| Work to be completed |
Scan each line of the records for the word "Online" and extract the ones that have it.

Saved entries
|---|
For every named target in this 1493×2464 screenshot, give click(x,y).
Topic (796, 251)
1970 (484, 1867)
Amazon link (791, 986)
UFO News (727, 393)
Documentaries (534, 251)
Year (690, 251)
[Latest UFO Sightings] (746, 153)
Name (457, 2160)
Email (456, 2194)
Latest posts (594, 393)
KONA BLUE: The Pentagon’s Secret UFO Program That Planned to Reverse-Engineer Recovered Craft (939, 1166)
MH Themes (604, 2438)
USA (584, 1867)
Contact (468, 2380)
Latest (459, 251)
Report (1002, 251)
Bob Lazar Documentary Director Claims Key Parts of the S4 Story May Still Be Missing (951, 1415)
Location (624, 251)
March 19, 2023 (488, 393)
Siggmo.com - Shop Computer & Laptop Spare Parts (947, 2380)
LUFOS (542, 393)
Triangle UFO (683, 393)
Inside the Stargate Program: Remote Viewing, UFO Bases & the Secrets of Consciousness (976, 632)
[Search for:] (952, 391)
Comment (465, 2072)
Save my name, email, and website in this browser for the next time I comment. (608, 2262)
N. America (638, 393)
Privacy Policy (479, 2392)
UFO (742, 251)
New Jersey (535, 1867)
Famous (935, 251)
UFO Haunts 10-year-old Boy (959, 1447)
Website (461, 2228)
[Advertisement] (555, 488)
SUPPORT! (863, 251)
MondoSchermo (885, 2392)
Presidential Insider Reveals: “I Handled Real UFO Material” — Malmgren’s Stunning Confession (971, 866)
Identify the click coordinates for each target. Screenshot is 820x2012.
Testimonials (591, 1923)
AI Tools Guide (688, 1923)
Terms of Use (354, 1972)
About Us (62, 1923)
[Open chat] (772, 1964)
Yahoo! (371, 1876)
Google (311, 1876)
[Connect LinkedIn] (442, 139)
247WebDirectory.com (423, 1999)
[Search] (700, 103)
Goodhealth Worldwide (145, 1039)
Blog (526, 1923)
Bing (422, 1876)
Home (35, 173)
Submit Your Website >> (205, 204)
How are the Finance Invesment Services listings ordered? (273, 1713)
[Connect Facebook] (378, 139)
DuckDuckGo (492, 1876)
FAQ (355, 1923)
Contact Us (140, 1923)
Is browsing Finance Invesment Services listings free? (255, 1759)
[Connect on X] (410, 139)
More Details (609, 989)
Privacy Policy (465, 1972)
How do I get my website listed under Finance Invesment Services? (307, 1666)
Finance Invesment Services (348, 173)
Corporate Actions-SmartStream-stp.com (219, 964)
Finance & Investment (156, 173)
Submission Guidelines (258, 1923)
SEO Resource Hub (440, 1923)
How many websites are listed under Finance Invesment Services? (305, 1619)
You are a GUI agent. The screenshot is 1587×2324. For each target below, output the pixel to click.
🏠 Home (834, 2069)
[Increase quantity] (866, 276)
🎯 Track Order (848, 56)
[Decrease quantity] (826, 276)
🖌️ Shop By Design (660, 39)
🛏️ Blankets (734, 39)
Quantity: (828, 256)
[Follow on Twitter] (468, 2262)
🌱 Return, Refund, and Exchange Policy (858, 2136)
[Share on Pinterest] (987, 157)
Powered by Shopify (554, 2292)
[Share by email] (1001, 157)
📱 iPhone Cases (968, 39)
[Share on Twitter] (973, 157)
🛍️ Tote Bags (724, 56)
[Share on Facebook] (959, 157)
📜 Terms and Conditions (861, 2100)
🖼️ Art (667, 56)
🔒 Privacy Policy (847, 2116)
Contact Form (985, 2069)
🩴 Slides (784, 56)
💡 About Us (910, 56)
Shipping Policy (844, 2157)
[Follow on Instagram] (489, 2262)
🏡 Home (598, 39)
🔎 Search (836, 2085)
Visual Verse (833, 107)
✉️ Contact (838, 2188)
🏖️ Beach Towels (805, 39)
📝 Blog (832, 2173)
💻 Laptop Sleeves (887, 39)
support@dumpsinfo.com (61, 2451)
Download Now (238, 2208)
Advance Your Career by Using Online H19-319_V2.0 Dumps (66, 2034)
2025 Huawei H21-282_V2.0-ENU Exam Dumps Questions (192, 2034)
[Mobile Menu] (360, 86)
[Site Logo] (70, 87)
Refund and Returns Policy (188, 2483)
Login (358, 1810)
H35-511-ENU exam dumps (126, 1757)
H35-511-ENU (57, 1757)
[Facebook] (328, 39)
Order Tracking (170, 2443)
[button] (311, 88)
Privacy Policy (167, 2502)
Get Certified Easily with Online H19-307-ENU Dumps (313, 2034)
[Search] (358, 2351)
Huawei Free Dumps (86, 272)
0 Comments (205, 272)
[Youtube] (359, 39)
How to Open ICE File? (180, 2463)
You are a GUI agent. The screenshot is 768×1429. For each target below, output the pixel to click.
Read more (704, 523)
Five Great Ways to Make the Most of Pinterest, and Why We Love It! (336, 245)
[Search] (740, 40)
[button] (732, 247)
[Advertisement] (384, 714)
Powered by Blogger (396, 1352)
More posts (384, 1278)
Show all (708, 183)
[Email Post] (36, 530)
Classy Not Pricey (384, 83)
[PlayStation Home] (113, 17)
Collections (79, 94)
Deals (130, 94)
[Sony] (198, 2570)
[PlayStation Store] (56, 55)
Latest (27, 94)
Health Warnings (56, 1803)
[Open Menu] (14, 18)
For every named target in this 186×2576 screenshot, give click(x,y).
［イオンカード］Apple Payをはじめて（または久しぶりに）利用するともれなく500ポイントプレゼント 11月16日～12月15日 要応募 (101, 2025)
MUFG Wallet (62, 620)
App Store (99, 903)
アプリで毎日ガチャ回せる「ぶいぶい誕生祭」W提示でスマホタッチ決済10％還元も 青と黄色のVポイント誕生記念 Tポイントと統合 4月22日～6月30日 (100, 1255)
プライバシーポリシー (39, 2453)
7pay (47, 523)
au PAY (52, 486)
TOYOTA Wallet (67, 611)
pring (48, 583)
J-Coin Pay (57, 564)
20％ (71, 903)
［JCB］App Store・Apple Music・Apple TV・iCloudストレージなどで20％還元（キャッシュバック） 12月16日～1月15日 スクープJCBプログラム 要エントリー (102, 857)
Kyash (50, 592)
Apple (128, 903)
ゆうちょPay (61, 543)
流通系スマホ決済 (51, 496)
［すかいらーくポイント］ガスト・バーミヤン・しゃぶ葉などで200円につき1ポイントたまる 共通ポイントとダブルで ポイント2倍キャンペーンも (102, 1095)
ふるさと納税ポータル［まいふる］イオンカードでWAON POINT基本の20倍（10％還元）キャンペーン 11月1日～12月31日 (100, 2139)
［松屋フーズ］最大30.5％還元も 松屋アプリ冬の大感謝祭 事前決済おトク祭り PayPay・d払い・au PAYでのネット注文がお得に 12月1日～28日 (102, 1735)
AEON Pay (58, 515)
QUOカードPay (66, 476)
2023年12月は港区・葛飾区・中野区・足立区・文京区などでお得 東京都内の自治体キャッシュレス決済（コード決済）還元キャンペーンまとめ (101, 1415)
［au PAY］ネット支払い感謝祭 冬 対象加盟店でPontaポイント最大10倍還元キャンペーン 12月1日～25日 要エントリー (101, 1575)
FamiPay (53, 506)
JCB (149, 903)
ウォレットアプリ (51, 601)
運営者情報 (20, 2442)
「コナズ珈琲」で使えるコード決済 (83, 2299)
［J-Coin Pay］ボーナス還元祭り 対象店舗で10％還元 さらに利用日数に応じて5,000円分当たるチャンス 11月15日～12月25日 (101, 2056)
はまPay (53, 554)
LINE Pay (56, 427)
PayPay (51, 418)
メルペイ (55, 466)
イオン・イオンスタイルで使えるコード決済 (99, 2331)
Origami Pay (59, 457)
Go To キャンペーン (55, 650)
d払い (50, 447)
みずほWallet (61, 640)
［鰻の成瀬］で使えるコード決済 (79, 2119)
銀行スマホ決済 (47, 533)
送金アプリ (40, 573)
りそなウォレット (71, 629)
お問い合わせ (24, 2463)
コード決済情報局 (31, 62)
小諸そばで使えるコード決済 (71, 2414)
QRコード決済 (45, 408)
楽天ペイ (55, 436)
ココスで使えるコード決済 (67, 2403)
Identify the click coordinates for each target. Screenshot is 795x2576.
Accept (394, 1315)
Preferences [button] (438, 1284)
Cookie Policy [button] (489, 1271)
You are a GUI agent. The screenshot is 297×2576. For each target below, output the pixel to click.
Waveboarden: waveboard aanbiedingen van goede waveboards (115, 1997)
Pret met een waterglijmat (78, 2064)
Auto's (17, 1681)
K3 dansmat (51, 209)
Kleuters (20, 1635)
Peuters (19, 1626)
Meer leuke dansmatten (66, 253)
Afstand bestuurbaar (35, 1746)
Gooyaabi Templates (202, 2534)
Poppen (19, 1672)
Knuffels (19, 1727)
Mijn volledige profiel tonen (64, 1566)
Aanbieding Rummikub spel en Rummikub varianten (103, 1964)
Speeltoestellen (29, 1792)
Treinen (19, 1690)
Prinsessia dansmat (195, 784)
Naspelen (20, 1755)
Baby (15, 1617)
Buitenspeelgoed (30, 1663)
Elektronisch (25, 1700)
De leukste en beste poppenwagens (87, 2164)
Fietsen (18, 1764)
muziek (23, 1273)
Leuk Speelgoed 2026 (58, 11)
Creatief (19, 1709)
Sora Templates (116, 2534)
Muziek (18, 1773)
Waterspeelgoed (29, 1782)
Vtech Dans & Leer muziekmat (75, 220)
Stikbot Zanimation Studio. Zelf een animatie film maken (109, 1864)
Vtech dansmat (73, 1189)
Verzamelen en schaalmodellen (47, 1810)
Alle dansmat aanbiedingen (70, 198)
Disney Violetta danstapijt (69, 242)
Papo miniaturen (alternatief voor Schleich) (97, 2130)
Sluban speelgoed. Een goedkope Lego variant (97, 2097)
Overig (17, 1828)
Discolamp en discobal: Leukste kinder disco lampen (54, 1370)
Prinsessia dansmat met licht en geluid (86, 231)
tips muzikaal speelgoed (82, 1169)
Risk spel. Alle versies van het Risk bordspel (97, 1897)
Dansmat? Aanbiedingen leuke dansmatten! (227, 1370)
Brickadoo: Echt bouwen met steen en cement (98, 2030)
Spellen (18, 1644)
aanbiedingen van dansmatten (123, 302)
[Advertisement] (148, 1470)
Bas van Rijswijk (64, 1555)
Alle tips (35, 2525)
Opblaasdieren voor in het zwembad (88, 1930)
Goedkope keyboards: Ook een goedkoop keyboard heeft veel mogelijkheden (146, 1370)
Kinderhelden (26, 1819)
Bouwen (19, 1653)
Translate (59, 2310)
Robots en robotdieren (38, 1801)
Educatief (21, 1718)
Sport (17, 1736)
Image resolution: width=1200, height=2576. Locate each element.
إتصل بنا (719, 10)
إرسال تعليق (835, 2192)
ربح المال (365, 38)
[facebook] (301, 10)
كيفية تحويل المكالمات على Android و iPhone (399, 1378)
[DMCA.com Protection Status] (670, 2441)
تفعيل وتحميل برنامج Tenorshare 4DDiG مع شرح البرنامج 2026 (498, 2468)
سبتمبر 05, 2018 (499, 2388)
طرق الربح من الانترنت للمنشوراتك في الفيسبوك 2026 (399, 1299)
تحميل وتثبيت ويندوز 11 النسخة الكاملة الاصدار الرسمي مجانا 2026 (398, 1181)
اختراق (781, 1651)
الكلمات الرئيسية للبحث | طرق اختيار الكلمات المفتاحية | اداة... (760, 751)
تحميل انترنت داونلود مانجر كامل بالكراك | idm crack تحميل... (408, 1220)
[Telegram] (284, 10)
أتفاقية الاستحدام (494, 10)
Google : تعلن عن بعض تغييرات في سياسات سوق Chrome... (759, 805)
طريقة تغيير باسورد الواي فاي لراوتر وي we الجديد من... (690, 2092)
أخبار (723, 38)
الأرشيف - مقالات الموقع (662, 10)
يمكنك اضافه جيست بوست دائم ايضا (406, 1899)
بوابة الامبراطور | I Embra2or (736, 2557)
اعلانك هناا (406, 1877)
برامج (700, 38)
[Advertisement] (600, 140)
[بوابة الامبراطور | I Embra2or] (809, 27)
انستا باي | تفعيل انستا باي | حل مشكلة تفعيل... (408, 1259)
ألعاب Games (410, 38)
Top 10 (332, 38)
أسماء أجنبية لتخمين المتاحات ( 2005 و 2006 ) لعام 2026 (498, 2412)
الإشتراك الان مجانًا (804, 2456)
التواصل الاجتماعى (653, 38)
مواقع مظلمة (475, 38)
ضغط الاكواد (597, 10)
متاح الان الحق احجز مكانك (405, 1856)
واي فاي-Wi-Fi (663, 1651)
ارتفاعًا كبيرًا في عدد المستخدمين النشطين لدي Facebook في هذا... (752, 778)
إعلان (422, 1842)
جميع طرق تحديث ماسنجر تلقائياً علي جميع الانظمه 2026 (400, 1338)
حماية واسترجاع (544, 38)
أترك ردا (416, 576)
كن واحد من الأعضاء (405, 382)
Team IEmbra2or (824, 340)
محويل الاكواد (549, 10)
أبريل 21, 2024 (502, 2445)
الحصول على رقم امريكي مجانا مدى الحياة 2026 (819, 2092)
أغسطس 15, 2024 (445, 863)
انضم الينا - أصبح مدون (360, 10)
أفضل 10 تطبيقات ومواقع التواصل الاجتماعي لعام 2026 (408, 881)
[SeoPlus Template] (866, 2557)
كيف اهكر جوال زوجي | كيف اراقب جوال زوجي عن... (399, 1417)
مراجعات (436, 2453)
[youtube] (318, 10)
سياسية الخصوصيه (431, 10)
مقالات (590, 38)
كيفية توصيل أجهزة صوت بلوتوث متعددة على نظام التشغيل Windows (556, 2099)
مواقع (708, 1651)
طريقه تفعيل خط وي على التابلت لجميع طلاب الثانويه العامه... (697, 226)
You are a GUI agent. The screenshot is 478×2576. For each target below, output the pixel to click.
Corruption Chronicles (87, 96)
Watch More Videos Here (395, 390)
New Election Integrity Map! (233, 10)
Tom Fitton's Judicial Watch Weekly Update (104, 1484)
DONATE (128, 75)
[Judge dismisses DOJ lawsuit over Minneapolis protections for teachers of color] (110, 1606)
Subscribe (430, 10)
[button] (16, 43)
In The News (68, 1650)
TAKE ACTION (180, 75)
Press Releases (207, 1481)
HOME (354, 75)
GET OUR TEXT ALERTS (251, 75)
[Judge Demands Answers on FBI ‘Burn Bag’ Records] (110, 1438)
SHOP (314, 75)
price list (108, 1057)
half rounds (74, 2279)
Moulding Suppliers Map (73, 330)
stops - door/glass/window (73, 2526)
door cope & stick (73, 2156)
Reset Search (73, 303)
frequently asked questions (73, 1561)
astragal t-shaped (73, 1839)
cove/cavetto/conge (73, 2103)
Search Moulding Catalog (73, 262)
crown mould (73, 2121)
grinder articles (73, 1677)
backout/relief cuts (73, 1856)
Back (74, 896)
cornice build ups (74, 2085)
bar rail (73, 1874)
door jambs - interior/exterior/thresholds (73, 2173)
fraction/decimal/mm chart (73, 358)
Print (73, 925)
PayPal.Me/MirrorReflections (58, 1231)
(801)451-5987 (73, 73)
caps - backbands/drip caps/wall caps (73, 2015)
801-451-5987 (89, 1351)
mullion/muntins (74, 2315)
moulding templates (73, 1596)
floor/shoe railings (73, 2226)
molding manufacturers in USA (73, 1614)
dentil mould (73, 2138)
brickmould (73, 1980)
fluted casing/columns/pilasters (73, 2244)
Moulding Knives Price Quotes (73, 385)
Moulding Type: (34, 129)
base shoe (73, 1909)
|---|
| Solved exercise |
Advance Your Career by Using Online H19-319_V2.0 Dumps (66, 2034)
Get Certified Easily with Online H19-307-ENU Dumps (313, 2034)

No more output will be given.